TEXTO APRESENTADO →
++++++++
R&I – A popular Madame Satã traz uma figura simbólica que teve sempre que fixar seu papel de forte e que enfrenta a todes para poder sobreviver e o cinema perpetuou essa imagem. Qual imagem de pessoas trans precisamos (re)construir para emergir um simbólico descolonizado sobre os corpos trans?
WV – Madame Satã é referenciada no nosso programa, a própria Divina Aloma é uma das poucas artistas trans que tiveram contato com Madame Satã. Infelizmente, recentemente tivemos o falecimento da Rogéria e da Jane di Castro das Divinas Divas, então, a participação da Aloma no programa ‘Transcinema’ é um presente muito grande. É uma herança em vida, ao vivo, comentando sobre Madame Satã, é um dos momentos marcantes do nosso documentário. Por outro lado, temos também a partir de Madame Satã, aquele corpo artístico e visual de enfrentamento ao fascismo e ao preconceito, um corpo trans vulnerabilizado principalmente por ser um corpo trans e negro. E ao mesmo tempo pautando a questão da violência policial, do abuso, que essas instituições de aparelhos ideológicos do Estado, como a polícia e vários outros, tem recriminado e discriminado corpos na nossa sociedade.
++++++++
DADOS FORNECIDOS →
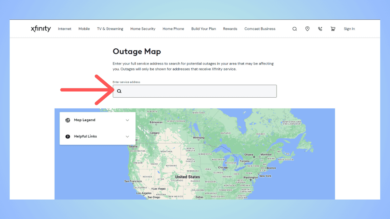The image size is (390, 219).
Task: Open Build Your Plan
Action: (203, 29)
++++++++
INSTRUÇÕES →
1/ Na entrevista sobre Madame Satã, quem é citada como uma das poucas artistas trans que tiveram contato com Madame Satã?
2/ As afirmações a seguir estão de acordo com a entrevista sobre Madame Satã? (a) A Aloma participa do programa ‘Transcinema’. (b) Rogéria e Jane di Castro comentam ao vivo sobre Madame Satã no documentário. (c) O corpo de Madame Satã é descrito como trans e negro.
3/ Continue a entrevista sobre Madame Satã a partir do ponto em que ela termina.

RESPOSTAS POR TAREFA →
1/ A Divina Aloma.

2/
(a) Sim: "a participação da Aloma no programa ‘Transcinema’ é um presente muito grande".
(b) Não: "recentemente tivemos o falecimento da Rogéria e da Jane di Castro das Divinas Divas".
(c) Sim: "um corpo trans vulnerabilizado principalmente por ser um corpo trans e negro".

3/
Continuação WV: Para pensar numa reconstrução de símbolos e de lutas que possam descolonizar os corpos trans é necessário não só ter pessoas trans atuando, mas pensar como o debate LGBTI+ e o debate trans são estruturantes na sociedade. Além de atuar nos diversos meios de cinema e de arte, acho importante também estarmos por dentro desses processos. É preciso cada vez mais que tenhamos roteiristas, montadoras, produtoras de conteúdo, diretoras criativas trans. Estarmos dentro da estrutura e do funcionamento dessas grandes áreas da sociedade. Porque a partir do momento que a gente fizer isso, vamos ver não só pessoas trans atuando, mas dirigindo, produzindo, roteirizando e fazendo com que tudo isso funcione com a presença desses corpos e talentos profissionais trans e travestis. Isso tudo vai contribuir para naturalizar e decolonizar a experiência dos corpos trans na sociedade. A partir do momento que a gente ainda vê que há uma grande ausência da presença das pessoas trans em vários setores da nossa sociedade, é importante pensar que quando esse acesso for facilitado, essas pessoas vão estar cada vez mais naturalizando suas presenças na sociedade e, com isso, de certa forma, enfraquecendo o preconceito e a discriminação.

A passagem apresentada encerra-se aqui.